NBA

Derrick Rose’s rape accuser cries during opening statements

The woman suing Knicks point guard Derrick Rose and two pals over an alleged gang rape wept softly as her lawyer graphically described her ordeal during opening statements Wednesday.

“While [she] was going in and out of consciousness in her house, each one of the defendants took turns raping her,” lawyer Waukeen McCoy told jurors in Los Angeles federal court.

Rose’s lawyer vehemently denied the accusations during his opening statement, calling the suit baseless and a “sad effort” by the plaintiff to get money from the NBA’s former MVP.

“This lawsuit is fake,” attorney Mark Baute said.

“The evidence will show it’s a sad effort to get a lottery hit — nothing more, nothing less.”

The plaintiff’s lawyer, however, accused Rose of lying during a pretrial deposition when he testified that the woman grabbed a pink vibrator during sex, and that he tried to open the shades to let in some light.

“There is no light outside at 3 a.m. in the morning. He made up the story,” McCoy said.

“He wants to tell you that she was lucid, when she was not.”

The accuser claims she got drunk — and possibly was drugged — during a party at Rose’s Beverly Hills home, after which Rose, Randall Hampton and Ryan Allen trespassed in her apartment and had their way with her early on Aug. 27, 2013.

She’s suing all three men, who claim the sex was consensual, for $21.5 million in damages.

“It’s certainly not a case about a gang rape,” Michael Monico, the lawyer for Rose’s pals Hampton and Allen, said in his opening statement. “This is a case about money and manipulation. There was no gang rape. There was no rape at all.”

McCoy said the woman remembers Rose “pulling her to the edge of the bed,” and how he was “undressed from the waist down and was inside of her.”

“Mr.
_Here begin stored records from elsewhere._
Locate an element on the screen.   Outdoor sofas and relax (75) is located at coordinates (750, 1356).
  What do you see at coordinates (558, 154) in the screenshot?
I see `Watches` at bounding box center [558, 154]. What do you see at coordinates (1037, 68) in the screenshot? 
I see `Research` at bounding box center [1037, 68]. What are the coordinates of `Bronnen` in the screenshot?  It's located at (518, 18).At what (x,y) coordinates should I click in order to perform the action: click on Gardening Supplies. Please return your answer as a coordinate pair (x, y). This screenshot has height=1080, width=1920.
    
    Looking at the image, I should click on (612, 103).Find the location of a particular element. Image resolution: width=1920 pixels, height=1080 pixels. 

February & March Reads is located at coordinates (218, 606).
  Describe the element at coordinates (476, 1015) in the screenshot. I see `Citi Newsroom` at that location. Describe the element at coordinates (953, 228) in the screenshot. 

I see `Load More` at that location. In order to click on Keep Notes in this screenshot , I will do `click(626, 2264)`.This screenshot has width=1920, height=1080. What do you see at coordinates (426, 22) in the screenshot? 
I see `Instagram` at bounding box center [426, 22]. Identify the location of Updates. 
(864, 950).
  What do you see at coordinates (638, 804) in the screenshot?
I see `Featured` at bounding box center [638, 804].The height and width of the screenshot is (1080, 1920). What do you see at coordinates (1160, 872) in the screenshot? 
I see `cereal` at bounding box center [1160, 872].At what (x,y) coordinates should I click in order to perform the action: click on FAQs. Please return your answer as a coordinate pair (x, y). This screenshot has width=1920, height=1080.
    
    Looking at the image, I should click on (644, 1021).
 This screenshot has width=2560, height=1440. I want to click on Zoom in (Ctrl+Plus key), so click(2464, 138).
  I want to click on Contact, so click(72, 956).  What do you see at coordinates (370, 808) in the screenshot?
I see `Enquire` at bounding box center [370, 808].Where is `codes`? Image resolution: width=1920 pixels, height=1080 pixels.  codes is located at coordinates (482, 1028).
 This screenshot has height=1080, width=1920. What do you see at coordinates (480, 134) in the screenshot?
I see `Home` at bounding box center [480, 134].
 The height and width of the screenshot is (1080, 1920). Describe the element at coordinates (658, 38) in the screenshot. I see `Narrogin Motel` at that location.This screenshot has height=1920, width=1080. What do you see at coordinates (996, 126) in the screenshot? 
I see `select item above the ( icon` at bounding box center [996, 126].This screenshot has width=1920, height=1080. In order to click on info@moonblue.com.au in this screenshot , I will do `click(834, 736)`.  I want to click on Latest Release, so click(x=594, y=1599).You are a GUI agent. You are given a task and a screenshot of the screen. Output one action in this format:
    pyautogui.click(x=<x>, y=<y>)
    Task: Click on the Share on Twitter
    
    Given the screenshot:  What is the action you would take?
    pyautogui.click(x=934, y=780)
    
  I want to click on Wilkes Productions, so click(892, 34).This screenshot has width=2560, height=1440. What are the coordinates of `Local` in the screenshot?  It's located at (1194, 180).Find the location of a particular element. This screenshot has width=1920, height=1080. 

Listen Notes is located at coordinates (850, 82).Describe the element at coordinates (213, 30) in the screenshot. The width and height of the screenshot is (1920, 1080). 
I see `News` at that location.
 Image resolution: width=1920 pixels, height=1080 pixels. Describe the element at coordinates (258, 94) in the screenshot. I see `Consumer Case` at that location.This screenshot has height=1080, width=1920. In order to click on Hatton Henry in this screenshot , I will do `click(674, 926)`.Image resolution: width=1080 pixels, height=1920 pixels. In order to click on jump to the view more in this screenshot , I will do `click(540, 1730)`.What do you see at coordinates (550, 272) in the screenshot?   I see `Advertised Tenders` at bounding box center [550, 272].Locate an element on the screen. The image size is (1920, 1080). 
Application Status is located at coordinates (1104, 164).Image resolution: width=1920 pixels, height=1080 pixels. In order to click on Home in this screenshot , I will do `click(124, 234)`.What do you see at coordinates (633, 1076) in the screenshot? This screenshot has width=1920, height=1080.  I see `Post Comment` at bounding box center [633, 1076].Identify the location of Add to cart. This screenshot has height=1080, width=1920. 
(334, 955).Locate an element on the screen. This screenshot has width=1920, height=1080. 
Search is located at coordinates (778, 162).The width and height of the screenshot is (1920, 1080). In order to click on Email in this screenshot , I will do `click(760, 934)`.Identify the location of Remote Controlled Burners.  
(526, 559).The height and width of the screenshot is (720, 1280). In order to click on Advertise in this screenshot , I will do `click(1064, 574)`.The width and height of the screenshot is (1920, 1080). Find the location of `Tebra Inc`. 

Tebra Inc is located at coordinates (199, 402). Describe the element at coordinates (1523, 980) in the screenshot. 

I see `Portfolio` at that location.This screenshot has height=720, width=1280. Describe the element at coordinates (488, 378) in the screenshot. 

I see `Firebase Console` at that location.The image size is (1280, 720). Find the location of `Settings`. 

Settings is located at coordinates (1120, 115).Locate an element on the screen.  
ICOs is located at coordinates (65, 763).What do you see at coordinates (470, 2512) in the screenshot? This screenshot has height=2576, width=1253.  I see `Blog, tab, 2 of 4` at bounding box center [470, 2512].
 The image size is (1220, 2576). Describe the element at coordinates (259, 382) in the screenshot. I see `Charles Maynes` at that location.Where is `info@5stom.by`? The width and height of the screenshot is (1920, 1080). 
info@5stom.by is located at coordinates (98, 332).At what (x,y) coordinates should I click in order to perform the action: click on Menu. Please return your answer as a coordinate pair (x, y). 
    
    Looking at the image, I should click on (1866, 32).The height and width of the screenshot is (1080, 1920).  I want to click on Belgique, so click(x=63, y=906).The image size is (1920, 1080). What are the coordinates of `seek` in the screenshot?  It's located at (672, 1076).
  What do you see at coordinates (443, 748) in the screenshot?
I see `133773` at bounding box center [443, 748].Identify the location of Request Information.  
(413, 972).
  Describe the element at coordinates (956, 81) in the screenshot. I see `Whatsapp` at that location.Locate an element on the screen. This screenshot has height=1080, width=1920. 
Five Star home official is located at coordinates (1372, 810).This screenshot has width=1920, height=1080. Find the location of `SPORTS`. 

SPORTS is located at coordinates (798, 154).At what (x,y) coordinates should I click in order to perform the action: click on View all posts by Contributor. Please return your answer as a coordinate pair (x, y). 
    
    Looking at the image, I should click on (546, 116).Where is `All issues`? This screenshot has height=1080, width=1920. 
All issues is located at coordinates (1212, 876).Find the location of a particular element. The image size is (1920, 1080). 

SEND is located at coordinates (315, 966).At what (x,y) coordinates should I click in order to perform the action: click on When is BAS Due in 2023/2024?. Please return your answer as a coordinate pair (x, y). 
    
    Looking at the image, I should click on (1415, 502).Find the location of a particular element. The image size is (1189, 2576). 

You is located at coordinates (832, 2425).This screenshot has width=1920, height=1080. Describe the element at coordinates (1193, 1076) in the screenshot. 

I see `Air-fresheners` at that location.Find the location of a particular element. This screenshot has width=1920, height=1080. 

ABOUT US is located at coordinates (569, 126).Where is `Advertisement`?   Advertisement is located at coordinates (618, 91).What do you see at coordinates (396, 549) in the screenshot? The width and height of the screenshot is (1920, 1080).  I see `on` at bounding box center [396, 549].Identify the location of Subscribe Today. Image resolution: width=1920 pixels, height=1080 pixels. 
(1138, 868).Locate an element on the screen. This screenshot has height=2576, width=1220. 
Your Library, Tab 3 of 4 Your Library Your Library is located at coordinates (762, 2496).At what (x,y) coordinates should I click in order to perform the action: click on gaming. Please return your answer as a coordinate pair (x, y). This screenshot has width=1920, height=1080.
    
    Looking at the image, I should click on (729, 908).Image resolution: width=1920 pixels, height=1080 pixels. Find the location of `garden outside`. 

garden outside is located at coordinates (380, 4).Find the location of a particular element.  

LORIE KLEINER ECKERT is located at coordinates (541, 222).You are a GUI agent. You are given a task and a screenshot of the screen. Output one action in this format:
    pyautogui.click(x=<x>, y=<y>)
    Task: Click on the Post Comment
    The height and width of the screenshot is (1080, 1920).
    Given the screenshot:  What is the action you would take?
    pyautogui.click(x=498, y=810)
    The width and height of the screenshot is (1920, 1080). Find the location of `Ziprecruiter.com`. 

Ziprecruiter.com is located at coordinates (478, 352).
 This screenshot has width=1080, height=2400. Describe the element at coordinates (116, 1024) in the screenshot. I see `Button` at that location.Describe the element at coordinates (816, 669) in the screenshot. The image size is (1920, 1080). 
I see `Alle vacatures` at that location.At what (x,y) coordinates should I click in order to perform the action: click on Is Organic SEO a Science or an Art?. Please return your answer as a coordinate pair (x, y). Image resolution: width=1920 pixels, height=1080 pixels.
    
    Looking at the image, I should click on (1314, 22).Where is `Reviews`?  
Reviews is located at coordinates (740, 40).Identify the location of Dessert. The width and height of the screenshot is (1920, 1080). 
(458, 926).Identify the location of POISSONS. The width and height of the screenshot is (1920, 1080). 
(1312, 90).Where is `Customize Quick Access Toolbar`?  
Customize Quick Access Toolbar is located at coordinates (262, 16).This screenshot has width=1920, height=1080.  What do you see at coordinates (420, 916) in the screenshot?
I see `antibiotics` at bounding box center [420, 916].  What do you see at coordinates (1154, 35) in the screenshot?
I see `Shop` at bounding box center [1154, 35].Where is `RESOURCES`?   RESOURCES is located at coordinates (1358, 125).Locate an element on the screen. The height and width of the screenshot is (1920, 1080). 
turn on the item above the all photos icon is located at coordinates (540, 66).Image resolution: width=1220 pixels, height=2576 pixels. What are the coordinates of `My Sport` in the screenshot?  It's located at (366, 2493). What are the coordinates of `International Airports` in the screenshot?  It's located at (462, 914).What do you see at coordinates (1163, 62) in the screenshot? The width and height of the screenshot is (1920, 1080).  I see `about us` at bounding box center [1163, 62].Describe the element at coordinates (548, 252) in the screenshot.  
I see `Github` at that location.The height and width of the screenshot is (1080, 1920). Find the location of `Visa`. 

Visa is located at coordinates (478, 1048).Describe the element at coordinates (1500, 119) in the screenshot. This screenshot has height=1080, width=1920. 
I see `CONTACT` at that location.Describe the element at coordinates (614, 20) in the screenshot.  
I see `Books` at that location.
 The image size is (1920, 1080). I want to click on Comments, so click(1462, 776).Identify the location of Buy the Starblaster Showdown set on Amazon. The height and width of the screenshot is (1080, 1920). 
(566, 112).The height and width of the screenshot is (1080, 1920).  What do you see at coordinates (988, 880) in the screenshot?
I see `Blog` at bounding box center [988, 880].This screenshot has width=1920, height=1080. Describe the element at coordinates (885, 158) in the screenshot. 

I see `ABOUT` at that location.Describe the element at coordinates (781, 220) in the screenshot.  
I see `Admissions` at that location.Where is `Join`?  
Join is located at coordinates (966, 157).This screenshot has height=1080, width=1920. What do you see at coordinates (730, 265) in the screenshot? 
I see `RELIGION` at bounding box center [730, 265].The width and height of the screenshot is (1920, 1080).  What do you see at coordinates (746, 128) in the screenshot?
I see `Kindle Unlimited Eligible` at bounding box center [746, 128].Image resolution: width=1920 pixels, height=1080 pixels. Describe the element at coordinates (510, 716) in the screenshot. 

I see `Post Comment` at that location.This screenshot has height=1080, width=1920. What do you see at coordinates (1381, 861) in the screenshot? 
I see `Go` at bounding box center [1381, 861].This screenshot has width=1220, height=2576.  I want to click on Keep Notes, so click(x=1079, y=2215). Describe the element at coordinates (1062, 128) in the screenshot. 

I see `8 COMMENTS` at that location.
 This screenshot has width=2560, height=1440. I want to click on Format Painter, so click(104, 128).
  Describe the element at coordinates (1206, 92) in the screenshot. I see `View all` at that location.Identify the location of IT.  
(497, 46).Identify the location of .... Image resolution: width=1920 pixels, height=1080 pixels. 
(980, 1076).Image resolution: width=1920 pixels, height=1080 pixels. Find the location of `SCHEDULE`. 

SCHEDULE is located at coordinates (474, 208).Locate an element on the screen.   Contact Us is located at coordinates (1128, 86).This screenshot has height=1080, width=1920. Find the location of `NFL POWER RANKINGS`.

Rose will tell you when he was done having sex with plaintiff, he took his condom and put it back in the wrapper like he was never there,” McCoy added.

Rose’s lawyer offered an unexpected explanation as to why his client took the used condom with him when he left the woman’s apartment.

“You’re doggone right he takes the condom with him,” Baute said. “If you’re an NBA player, you don’t leave your sperm around for someone to get pregnant with it — the stories around this are legion.”

The woman later woke up with her black dress around her neck and her body smeared with lubricant, with an unused condom on her bed and a used one on the floor, McCoy claimed.

The next day, she told her two roommates and a co-worker that she had been raped, but “did not go to the police immediately because she was embarrassed,” McCoy said.

Rose was excused from attending so he could play in the Knicks’ Tuesday-night preseason opener, and is expected to be in court on Thursday.

On Tuesday, defense lawyers complained in vain about the paucity of African-Americans in the 50-member jury pool, and the panel wound up not including anyone who is black.

During jury selection, Rose defense lawyer Mark Baute previewed his aggressive, free-wheeling style while questioning prospective panelists on a host of sensitive subjects.

His inquires including asking women “If your daughter came home with a black man, would that be OK?” and “Does a fact pattern involving three men having sex with a a woman offend you?”

The intense probing caused members of the jury pool to laugh nervously and shoot shocked stares at each other.

But they were spared having to answer if they ever used hook-up apps like Tinder or Bumble, with the judge scolding Baute: “Counsel, that is inappropriate.”

The potential jurors included a Loyola University sports announcer with a soft spot for Rose’s new team.

“It turns out that one of your favorite teams is the New York Knicks. Can you give your fandom of the New York Knicks up until the end of this trial and just pretend the preseason isn’t going forward?” Judge Michael Fitzgerald asked.

The man insisted he could, but got booted from the case anyway.